2019.8.11【外泊とランドセル】

外泊の日の朝がきた!

約束の時間までに準備をすませ、意気揚々と心菜とパパが待つ病院へ向かう。

息子は昨夜から私の実家にお願いをしていた。

一緒にお出掛けをしたかったけれど1歳9ヵ月の息子は動きたい盛り。

歩行が不安定な心菜と、アチコチ行ってしまう息子を連れての買物のハチャメチャは容易に想像がつく。

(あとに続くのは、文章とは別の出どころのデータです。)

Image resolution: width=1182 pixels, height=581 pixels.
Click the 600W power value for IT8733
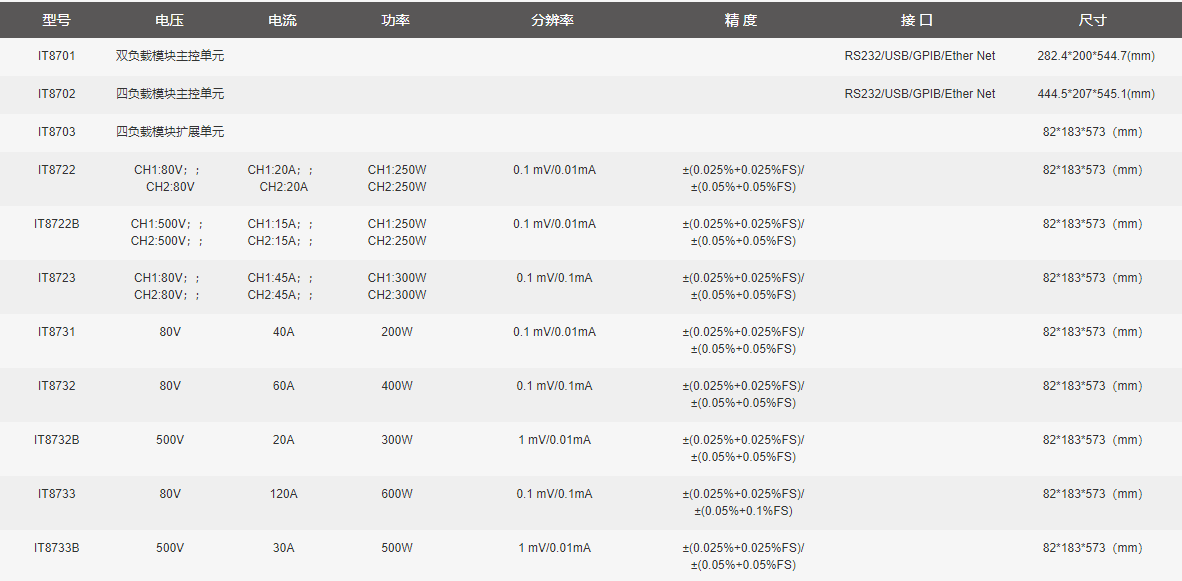pos(397,494)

それはそれで幸せな時間だけれど、今日の外出は心菜の希望にできるだけ応えてあげたかったので、息子にはお留守番をしてもらった。

移動はパパの抱っこ!

ママの時は気をつかって車椅子にしてくれるけど、パパだと存分に甘える心菜。

副作用で体重が増えてしまってはいるが、心菜のお願いとあればパパもなんにも言わない。

パパに抱っこされている心菜。

2人の姿もまた極上の光景だ。

3人で向かったのは近くのイオン。

フードコートでお昼を食べてから、ブラブラお買物。

心菜も途中テンションが上がったのか

「歩く!」

と自ら歩き出す場面もあった。

ふらつくので介助は必要だが一生懸命に歩く。

久しぶりの前向きな姿に胸がいっぱいになった。

買物途中、ランドセルが並んでいるお店を見つけた。

心菜は年中さんで来年には早々に“ラン活”が始まる。

厳しい余命を宣告されていたのでそれを想像することも苦しかったけれど、目の前に広がるランドセルに心菜は嬉しそうだった。

ランドセルの話をすると必ず

「赤がいい!」

と言っていた心菜。

この日も赤色のランドセルが気になるようだ。

「背負ってみる?」

と聞くと、うなずく。

ふらつく心菜を立たせて、転ばないように手をしっかり持って、見本の赤色のランドセルを背負い、記念撮影をした。

写真の心菜は笑っていた。

麻痺があるからぎこちない笑顔だけど、笑っていた。

入院以来こんなにも嬉しそうな心菜は初めてな気がする。

突きつけられていた現実とランドセルを楽しみにする心菜の笑顔。

複雑な気持ちに胸がつぶれそうだった。

イオンから私の実家へ息子を迎えにいき、自宅へ帰宅。

3週間ぶりに家族が揃う我が家。

息子が自然に心菜の隣に座る。

なにげないその光景がすごく眩しくて、嬉しくて、幸せだった。

ずっとずっときょうだいが揃う姿を見ていたいと思った。

お風呂上りは家族でお揃いのパンダのパジャマ。

幸せだね

幸せだね

幸せだね

日常はとんでもなく尊いのだと身に染みて感じた。